ON RELATIONSHIPS: Intimacy [intentional conversations]
/Sometimes we forget.
We forget what it felt like to connect with our partner.
We forget how to give the benefit of the doubt.
We forget to ask “how are you, babe?”
We forget to check in and see where we are and how far we’ve come.
In this exercise, you will work to dedicate 1hr each week to discuss your relationship in a way that makes you feel heard by fostering an intention toward each other with understanding. This gives your relationship space to have constructive conflict and each partner an opportunity to remember you are on the same team.
Before you even start, establish a few Rules of Engagement:
Limit distractions:
Silence cell phones and flip them face down or away from sight, turn off TV, step away from the computer, etcUse Positive Need Statements:
Take a moment to identify your need in what you would like to see, what you would like to accomplish, what you feel would help.

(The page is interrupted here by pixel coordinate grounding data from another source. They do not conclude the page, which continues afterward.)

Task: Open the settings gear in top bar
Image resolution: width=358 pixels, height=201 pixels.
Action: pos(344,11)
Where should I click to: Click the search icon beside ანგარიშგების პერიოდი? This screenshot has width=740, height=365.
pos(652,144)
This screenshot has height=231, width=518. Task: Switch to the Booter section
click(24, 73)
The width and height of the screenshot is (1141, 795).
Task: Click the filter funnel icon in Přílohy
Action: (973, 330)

*To override the natural human tendency to notice threat and danger, take a breath and look a bit deeper to notice what your dream is, your hope, the desire behind the need.Affirm and Invite:
-Provide an affirmation to your partner about them as an individual or about your relationship that you appreciate.
-Invite your partner to the intimate conversation. In your own words, try something like “I’d like to take the next few minutes with you to check in and see how our relationship is doing. Will you join me? What are your best hope for the next hour?”

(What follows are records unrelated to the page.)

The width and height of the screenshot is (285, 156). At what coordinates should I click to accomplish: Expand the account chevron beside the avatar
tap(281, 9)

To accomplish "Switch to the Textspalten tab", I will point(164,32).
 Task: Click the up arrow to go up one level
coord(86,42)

Now, some couples know right away what they want to talk about or address each week, but others find it helpful to have a few sample questions in mind.
Here are a few ideas that my couples have found launched good conversations:
What has been going well in our relationship?

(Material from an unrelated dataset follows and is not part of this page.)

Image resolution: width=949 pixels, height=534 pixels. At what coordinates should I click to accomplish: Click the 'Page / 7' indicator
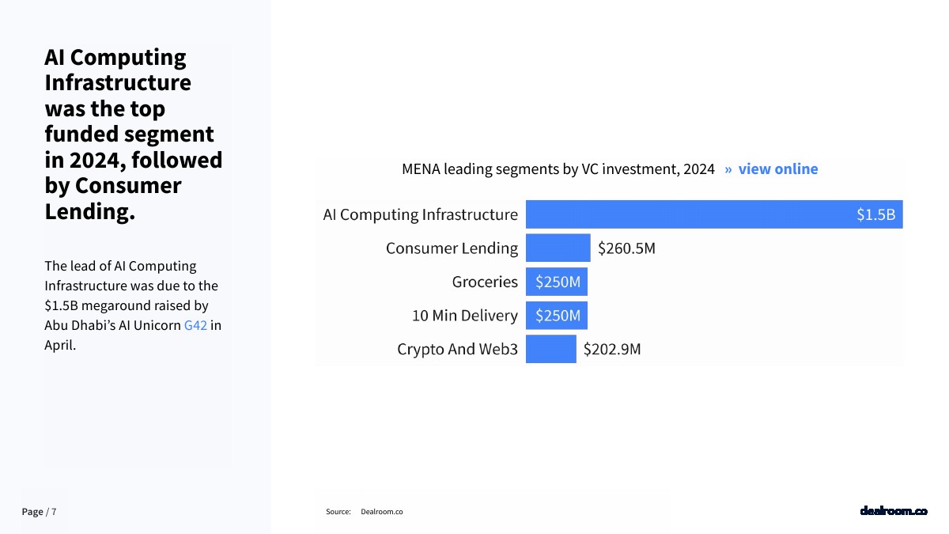pos(39,512)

What is better today than it was 1 month ago/a year ago?
What over the past week has helped you feel connected/loved/honored or respected? If you didn’t feel this way, explain what you noticed and what you need.
What do you feel is helping us become more intimate in our conversations and behaviors toward each other?
What seems to be getting in the way of our connecting? What do you feel we can do to notice and address our obstacles?
What are your needs in the relationship right now? What can I do to notice and help meet that need?
What does your upcoming week entail? What is something specific I can do this week to help you feel loved/honored/respected?